### AIM A
Transcribe the stretch of the passage about Virunga Coffee from "Virunga coffee has" through "next few years.".
### AIM B
List every geographic place named in the passage about Virunga Coffee.
### AIM C
Write the next part of the passage about Virunga Coffee, beginning after its final sentence.

### PASSAGE PROVIDED
[BEGIN]
Virunga coffee has been active in the DRC since 2011 and has set itself the goal of restoring the reputation of Congolese coffee and rekindling demand for this origin. To achieve this, it was essential to work on two critical pillars: quality and production.
Quality wise, the important thing was to be able to offer consumers throughout the world the whole range of Congolese coffee, both commercial and specialty coffee. However, specialty coffee production in 2011 was in its infancy (less than 300mt/year), while these processes had already been mastered by other coffee producing countries for several years.
Virunga Coffee was one of the pioneers in the construction of washing stations and we invested heavily in the training of our production staff. Today we have seven washing stations in operation, and we are planning to build more units in the next few years.
We also wanted to diversify our offer and attract new customers to the Congolese market. In partnership with Elan RDC, we have built drying stations in South Kivu to produce the first ‘Sun-dried’ coffee in DRC (commonly known as Natural).
This coffee, whose transformation process was borrowed from Ethiopia, is a first in the DRC. This attempt has been successful and for some time now, we are seeing that several other players in the DRC have also adopted sun-dried processes. This is positive for the sector.
[END]
### EXTRACTED DATA
[BEGIN]
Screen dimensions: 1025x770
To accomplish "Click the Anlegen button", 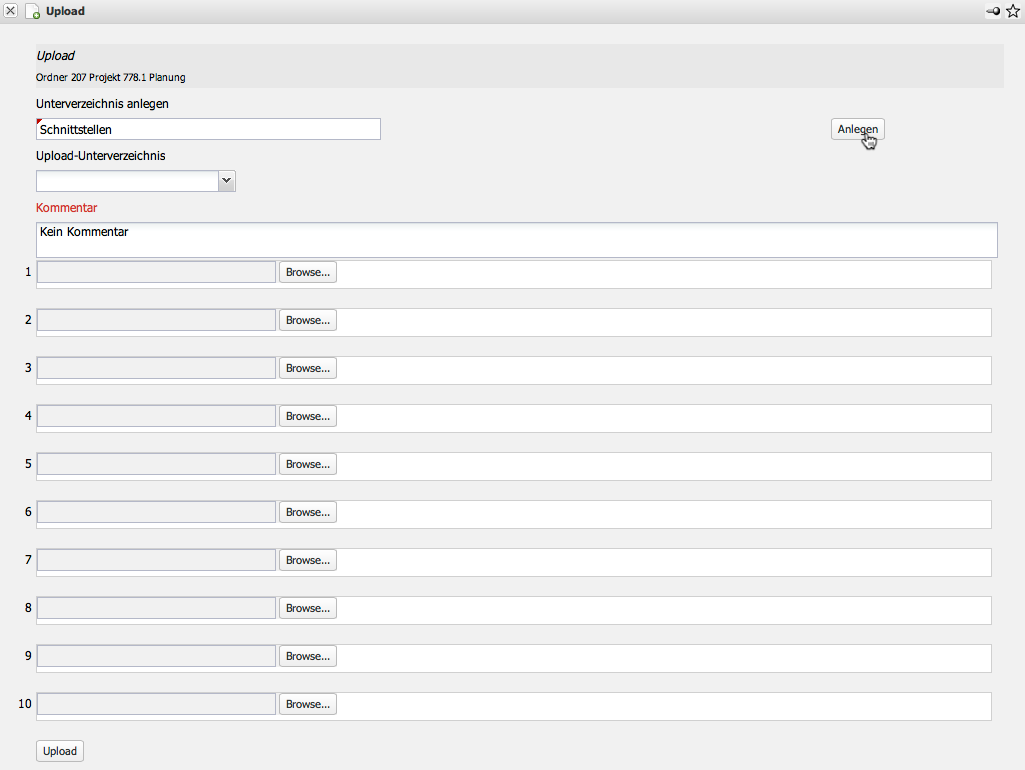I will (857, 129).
[END]
[BEGIN]
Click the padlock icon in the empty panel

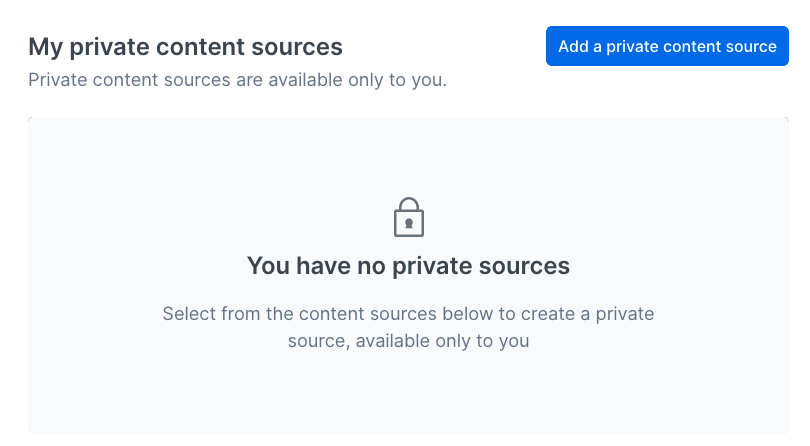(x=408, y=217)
[END]
### TASK RESULT A
Virunga coffee has been active in the DRC since 2011 and has set itself the goal of restoring the reputation of Congolese coffee and rekindling demand for this origin. To achieve this, it was essential to work on two critical pillars: quality and production.
Quality wise, the important thing was to be able to offer consumers throughout the world the whole range of Congolese coffee, both commercial and specialty coffee. However, specialty coffee production in 2011 was in its infancy (less than 300mt/year), while these processes had already been mastered by other coffee producing countries for several years.
Virunga Coffee was one of the pioneers in the construction of washing stations and we invested heavily in the training of our production staff. Today we have seven washing stations in operation, and we are planning to build more units in the next few years.

### TASK RESULT B
DRC, South Kivu, Ethiopia

### TASK RESULT C
We also are investing heavily in the distribution of materials (tarpaulins for drying coffee in the bush, basins for fermenting parchment, wooden pulping machines, pruning shears, handsaws, wooden signs to raise awareness of good agricultural practices) for farmers in order to re-engage them in coffee growing, and continue to improve their production processes for commercial coffee (washed k4 or hulled k4 type), which for several decades have been inconsistent in terms of cupping scores due to poor practices and farmers’ limited financial resources.
We also take a special interest in all our production lines and are continually trying to solve problems and improve our procedures in order to guarantee the best possible quality.
The second essential pillar is production.
Today, national coffee production in the DRC is in freefall; the country has lost 75% of its coffee production within 40 years, which is a disaster for the sector and the farmers who made a living from the production of this raw material. If we do not act quickly to revive production, it will continue to plummet.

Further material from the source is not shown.